Since he returned to Colorado with the Boston press, Bill has made other buys: a midsized, if rusty, press that was being stored in a farmhouse just outside Rocky Ford. Some scrap parts from Indiana. And, most recently, a 75-ton, four-color web press from Miami, purchased in the summer of 1994 after a complicated mission that involved flying 6,000 miles using five planes from three different airlines.

"Setting it up and putting it all in place was pretty easy," Bill explains. "It's like a giant three-dimensional jigsaw puzzle. Like an erector set without the manual. There's a lot of innovation I'm going to do on these printing machines. When I understand them."

All of it has been faithfully chronicled, in detail, in Midnight Engineering. In fact, last year Gates started what has become a regular series of stories about the Rocky Ford Printing Company, which he has called RFPC-1, RFPC-2, and so on.
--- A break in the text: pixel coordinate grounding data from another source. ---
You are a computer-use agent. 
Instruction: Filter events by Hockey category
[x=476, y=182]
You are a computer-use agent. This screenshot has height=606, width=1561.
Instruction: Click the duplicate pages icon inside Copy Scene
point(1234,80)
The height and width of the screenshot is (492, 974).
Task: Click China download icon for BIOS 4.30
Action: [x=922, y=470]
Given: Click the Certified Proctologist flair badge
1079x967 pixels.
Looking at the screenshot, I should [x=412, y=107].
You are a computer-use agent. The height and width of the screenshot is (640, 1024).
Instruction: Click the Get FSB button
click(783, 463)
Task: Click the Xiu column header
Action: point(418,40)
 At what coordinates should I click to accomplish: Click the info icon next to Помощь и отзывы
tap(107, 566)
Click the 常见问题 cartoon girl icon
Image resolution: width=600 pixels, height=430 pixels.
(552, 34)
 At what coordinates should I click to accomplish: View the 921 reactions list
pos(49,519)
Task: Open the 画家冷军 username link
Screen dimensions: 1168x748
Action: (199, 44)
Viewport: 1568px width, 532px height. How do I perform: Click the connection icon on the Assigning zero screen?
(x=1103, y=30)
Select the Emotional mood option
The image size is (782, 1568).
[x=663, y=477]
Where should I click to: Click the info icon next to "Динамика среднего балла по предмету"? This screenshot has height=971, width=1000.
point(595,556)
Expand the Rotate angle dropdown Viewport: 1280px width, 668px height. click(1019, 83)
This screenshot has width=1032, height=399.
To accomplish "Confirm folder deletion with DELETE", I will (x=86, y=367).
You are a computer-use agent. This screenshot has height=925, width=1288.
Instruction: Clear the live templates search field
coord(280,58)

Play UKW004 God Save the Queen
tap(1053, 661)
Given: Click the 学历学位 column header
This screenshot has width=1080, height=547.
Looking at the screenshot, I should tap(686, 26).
As of last issue, he was up to RFPC-8. And in between the RFPC accounts, Bill continues to exhort others toward entrepreneurship, using examples that generally end up being about Bill Gates.

Not everyone wants to hear about it.

From letters to Midnight Engineering, January/February 1995:
"In a future where General Motors and the great Rocky Ford Printing Company are run by one god-like engineer each, sucking back a high-quality beer, who would buy the stuff they make? What if you yourself had a son, who lacked intelligence in the way needed to become a highly productive entrepreneurial engineer, but was a brilliant, but unproductive artist: would you appreciate his creations? Or just shoot him?"

--John Foster, Montreal, Quebec
["Your `brilliant but unproductive artist' is an oxymoron--or maybe just a moron. The real question is, has the artist been so stupid as to think he didn't have to sell his works to eat? No, I wouldn't shoot my son the `starving artist,' but I sure would give him a quick kick in the behind."--Ed.]

Still, most readers have found the Bill Gates story at least interesting, if not downright inspirational. "This guy's got guts," says Charles Ostman, a Ph.D. computer researcher in Berkeley who occasionally contributes to the magazine. "If ever there was the supreme example of an entrepreneurial guy, he's it. He lives and breathes this stuff every day."

From letters to Midnight Engineering, November/December 1994:
"Ever since reading RFPC-2, whenever I'm overwhelmed by the complexity of my software product, I think of you with that mega-ton web press with the dozens of cut-off unlabeled wires hanging out. And I don't mean that I think, `I don't have it so bad, look at that guy.' I mean that I think, `If he can have such a complex situation and enjoy it, then I should remember to look at the fun side of it more often.'"

--Alan Macy, Berkeley, California

"Pretty soon," says Bill, "I'm going to be more productive than anyone in the universe. Here I am finishing what is probably the world's first full-scale personal printing plant--assembled by one person, run by one person and existing for the sole purpose of printing one magazine for the benefit of one person."

But why stop there? "If I don't start getting better treatment from the paper companies," he threatens, "I'm going to start making my own paper. I'm willing to put anybody out of business if they don't do reasonable work."

From an editorial in Midnight Engineering, January/February 1995:
"Imagine having a job that you only worked at when you wanted to; could define exactly what it is you are doing; and at all times make decisions without having to confer with anyone except those you choose and, for all practical purposes, can disregard every `rule of business.' I have been fortunate enough to do that for the past five years.

"Further down the road, after printing this magazine myself, is the next most obvious target: mailing costs. Can I transcend the U.S. Postal Service? I believe 1995 will be the most interesting year of my life.